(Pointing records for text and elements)
^^^^

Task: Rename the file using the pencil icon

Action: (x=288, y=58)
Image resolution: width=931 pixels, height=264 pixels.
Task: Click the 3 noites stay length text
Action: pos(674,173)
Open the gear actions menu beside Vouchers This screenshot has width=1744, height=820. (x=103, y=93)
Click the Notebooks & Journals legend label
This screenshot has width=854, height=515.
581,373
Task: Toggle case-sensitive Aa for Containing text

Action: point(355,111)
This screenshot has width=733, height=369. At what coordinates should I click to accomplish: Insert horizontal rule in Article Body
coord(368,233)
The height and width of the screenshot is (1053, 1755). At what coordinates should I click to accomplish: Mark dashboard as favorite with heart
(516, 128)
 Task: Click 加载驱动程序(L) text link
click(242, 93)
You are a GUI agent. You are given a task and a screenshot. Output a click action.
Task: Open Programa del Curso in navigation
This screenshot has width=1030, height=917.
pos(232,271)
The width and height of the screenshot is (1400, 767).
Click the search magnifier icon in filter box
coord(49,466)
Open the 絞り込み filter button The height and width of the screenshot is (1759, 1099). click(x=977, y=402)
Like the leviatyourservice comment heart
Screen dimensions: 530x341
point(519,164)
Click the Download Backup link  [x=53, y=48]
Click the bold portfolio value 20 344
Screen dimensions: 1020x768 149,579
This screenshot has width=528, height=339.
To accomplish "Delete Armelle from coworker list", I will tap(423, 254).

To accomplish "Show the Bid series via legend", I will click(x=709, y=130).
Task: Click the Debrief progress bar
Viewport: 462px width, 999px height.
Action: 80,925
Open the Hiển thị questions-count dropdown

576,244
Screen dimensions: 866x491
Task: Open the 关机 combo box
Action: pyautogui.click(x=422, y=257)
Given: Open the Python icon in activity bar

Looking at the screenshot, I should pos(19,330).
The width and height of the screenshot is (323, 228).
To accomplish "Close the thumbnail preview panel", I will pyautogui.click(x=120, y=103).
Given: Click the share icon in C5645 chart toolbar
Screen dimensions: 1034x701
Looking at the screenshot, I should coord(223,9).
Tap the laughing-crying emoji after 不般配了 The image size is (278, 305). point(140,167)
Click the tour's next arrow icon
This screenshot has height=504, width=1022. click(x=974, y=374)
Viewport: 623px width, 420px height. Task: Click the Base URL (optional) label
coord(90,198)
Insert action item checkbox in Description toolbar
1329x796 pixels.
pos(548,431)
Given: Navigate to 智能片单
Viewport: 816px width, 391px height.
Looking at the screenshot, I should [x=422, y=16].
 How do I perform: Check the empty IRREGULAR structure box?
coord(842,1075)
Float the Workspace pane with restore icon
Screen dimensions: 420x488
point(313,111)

^^^^

§ Written request:
Recast the lines above as a Markdown table with the columns Row and Line, numbering each line and leaving out the blank ones.

§ Solved problem:
| Row | Line |
|---|---|
| 1 | Task: Rename the file using the pencil icon |
| 2 | Action: (x=288, y=58) |
| 3 | Image resolution: width=931 pixels, height=264 pixels. |
| 4 | Task: Click the 3 noites stay length text |
| 5 | Action: pos(674,173) |
| 6 | Open the gear actions menu beside Vouchers This screenshot has width=1744, height=820. (x=103, y=93) |
| 7 | Click the Notebooks & Journals legend label |
| 8 | This screenshot has width=854, height=515. |
| 9 | 581,373 |
| 10 | Task: Toggle case-sensitive Aa for Containing text |
| 11 | Action: point(355,111) |
| 12 | This screenshot has width=733, height=369. At what coordinates should I click to accomplish: Insert horizontal rule in Article Body |
| 13 | coord(368,233) |
| 14 | The height and width of the screenshot is (1053, 1755). At what coordinates should I click to accomplish: Mark dashboard as favorite with heart |
| 15 | (516, 128) |
| 16 |  Task: Click 加载驱动程序(L) text link |
| 17 | click(242, 93) |
| 18 | You are a GUI agent. You are given a task and a screenshot. Output a click action. |
| 19 | Task: Open Programa del Curso in navigation |
| 20 | This screenshot has width=1030, height=917. |
| 21 | pos(232,271) |
| 22 | The width and height of the screenshot is (1400, 767). |
| 23 | Click the search magnifier icon in filter box |
| 24 | coord(49,466) |
| 25 | Open the 絞り込み filter button The height and width of the screenshot is (1759, 1099). click(x=977, y=402) |
| 26 | Like the leviatyourservice comment heart |
| 27 | Screen dimensions: 530x341 |
| 28 | point(519,164) |
| 29 | Click the Download Backup link  [x=53, y=48] |
| 30 | Click the bold portfolio value 20 344 |
| 31 | Screen dimensions: 1020x768 149,579 |
| 32 | This screenshot has width=528, height=339. |
| 33 | To accomplish "Delete Armelle from coworker list", I will tap(423, 254). |
| 34 | To accomplish "Show the Bid series via legend", I will click(x=709, y=130). |
| 35 | Task: Click the Debrief progress bar |
| 36 | Viewport: 462px width, 999px height. |
| 37 | Action: 80,925 |
| 38 | Open the Hiển thị questions-count dropdown |
| 39 | 576,244 |
| 40 | Screen dimensions: 866x491 |
| 41 | Task: Open the 关机 combo box |
| 42 | Action: pyautogui.click(x=422, y=257) |
| 43 | Given: Open the Python icon in activity bar |
| 44 | Looking at the screenshot, I should pos(19,330). |
| 45 | The width and height of the screenshot is (323, 228). |
| 46 | To accomplish "Close the thumbnail preview panel", I will pyautogui.click(x=120, y=103). |
| 47 | Given: Click the share icon in C5645 chart toolbar |
| 48 | Screen dimensions: 1034x701 |
| 49 | Looking at the screenshot, I should coord(223,9). |
| 50 | Tap the laughing-crying emoji after 不般配了 The image size is (278, 305). point(140,167) |
| 51 | Click the tour's next arrow icon |
| 52 | This screenshot has height=504, width=1022. click(x=974, y=374) |
| 53 | Viewport: 623px width, 420px height. Task: Click the Base URL (optional) label |
| 54 | coord(90,198) |
| 55 | Insert action item checkbox in Description toolbar |
| 56 | 1329x796 pixels. |
| 57 | pos(548,431) |
| 58 | Given: Navigate to 智能片单 |
| 59 | Viewport: 816px width, 391px height. |
| 60 | Looking at the screenshot, I should [x=422, y=16]. |
| 61 |  How do I perform: Check the empty IRREGULAR structure box? |
| 62 | coord(842,1075) |
| 63 | Float the Workspace pane with restore icon |
| 64 | Screen dimensions: 420x488 |
| 65 | point(313,111) |